The single member district system ~ which is universal here ~ leads to the development of a party that needs just 50% + 1 vote to win. That party consists of a variety of factions or 'coalition partners' who tend to share SOME values one of which is IT'S BETTER TO WIN THAN TO LOSE".

Over time ~ a decade maybe ~ there will be enough disgruntled 'coalition partners' that efforts will begin to go win on their own. This may result in a local, or possibly regional party, and it may win here and there. The larger coalition party will react, and the local parties will be moved aside by 'the big gucks' ~ which will lead to more 'disgruntled partners' ~ and a national party will arise which can win in local, state and national elections!

We called the first such large national party to grow up dedicated to winning the Democratic-Republican party, and the second was called The Whig party.

At no time did either party seat itself in Congress according to the layout recommended for the first revolutionary assembly in France ~ one reason was NO ROYALISTS. They'd been sent to New Brunswick. Secondly, Jefferson and other Founders had a lot of free land to give away to the people. Thirdly, the Whigs, once formed, grasped the handles of porkbarrel politics handily ~ they favored ROADS, CANALS, Public Buildings.

NOTE: my analysis glosses over the National Bank issue because I think the rise of the Whigs proved far more important to future events and political posturing than did the Bank.

Americans had their own revolutionary theories too so why adopt the nonsense popping up in France.

For a very long time though there were political theoreticians who pushed the normal curve from left to right with a large bulge in the center where you could find Moderates, or Middle of the Road people who were 'undecided' but could be persuaded in campaigns to move one way or the other and favor one large party, or another large party, and their candidates!

Over time coalitions shifted and new issues arose. In their attempt to avoid dealing with slavery the Whig party broke!

A regional party made up of Abolitionists and some former Whigs rose up and ran John C. Fremont for President. He lost, but the smart guys in the meaningful factions and special interests began to change sides rapidly. By the time the Republicans nominated Abraham Lincoln for President in 1860, the Republicans had absorbed ALL the Northern Whig adherents as well as the Abolitionists ~ who'd never really become a party on their own. Abe, BTW, had been a Whig railroad lawyer!

There were other dislocations taking place in the Democrat party, and a couple of other regional parties began growing ~ Abe was elected ~ the South attacked ~ and those regional parties became a whisper echoing down the corridors of history.

Afterwards what can only be described as a BIMODAL SADDLE developed an iron grip on American politics. You would be a Republican or a Democrat, the names of the two large poles around which American politics gravitated, or you were part of a FRINGE ~ a really thin fringe. You would vote for your party's candidates even if you didn't like them.

This structure rapidly gravitated to a near 50/50 split ~ and finally, in 1876 ~ 11 years after the end of the Civil War ~ Tilden and Hayes split the vote so neatly no one won the Presidency.

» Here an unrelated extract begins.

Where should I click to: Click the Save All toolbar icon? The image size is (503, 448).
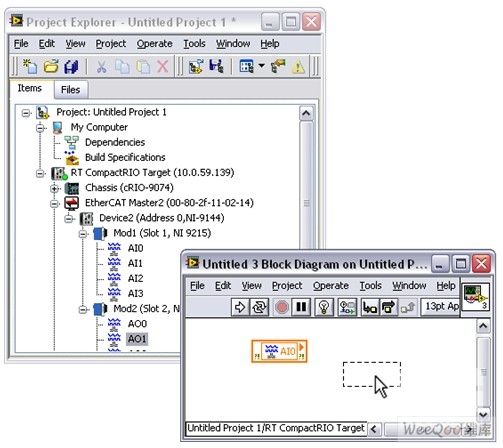71,66
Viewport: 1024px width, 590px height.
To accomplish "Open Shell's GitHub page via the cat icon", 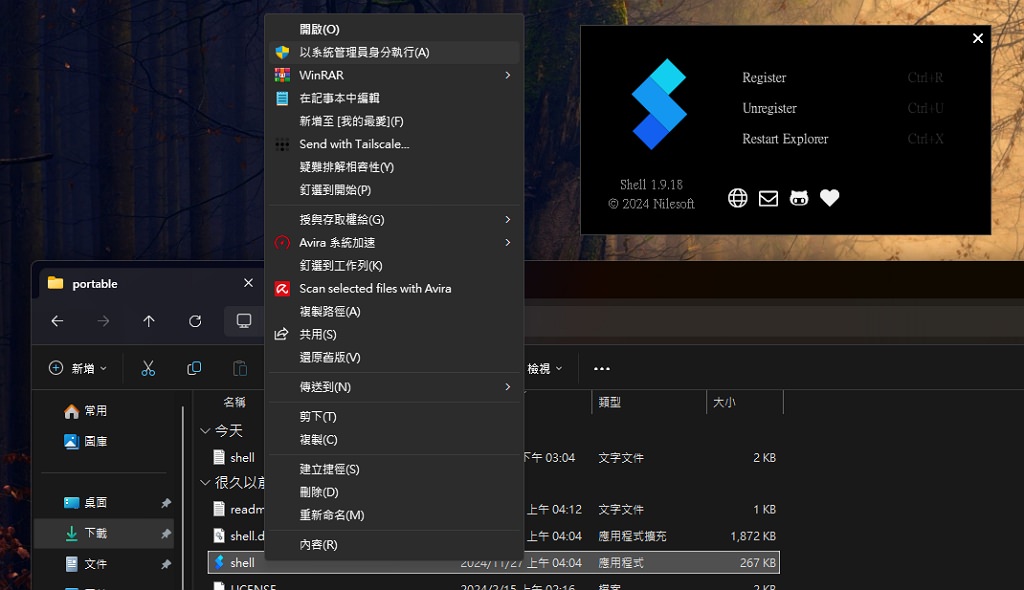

The tie was broken when the Republicans agreed to end Reconstruction and withdraw the Army from occupying Southern states. That had the effect of abandoning both black people and Southern Republicans to Southern mobs who proceeded over time to murder in excess of 30,000 Republican candidates for public office in the South.

The Republicans, then, became a National party with a regional base outside the South, and the Democrats became a National party with a regional base inside the South.

And so things were until the rise of the Progressives.

Without belaboring the point it will suffice to say that we have a two-party system because that's what works here. We also thrash out our coalitions BEFORE running people for office, and you even see a bit of that going on in Germany these days ~ and some former East Bloc states have discovered that phenomenon as well. Europeans do the coalition thing after the elections ~ which, in my opinion, is just too late to result in meaningful cultural change. That's why the French keep drifting from Traditionalism to Socialism ~ with quite arguably destructive results.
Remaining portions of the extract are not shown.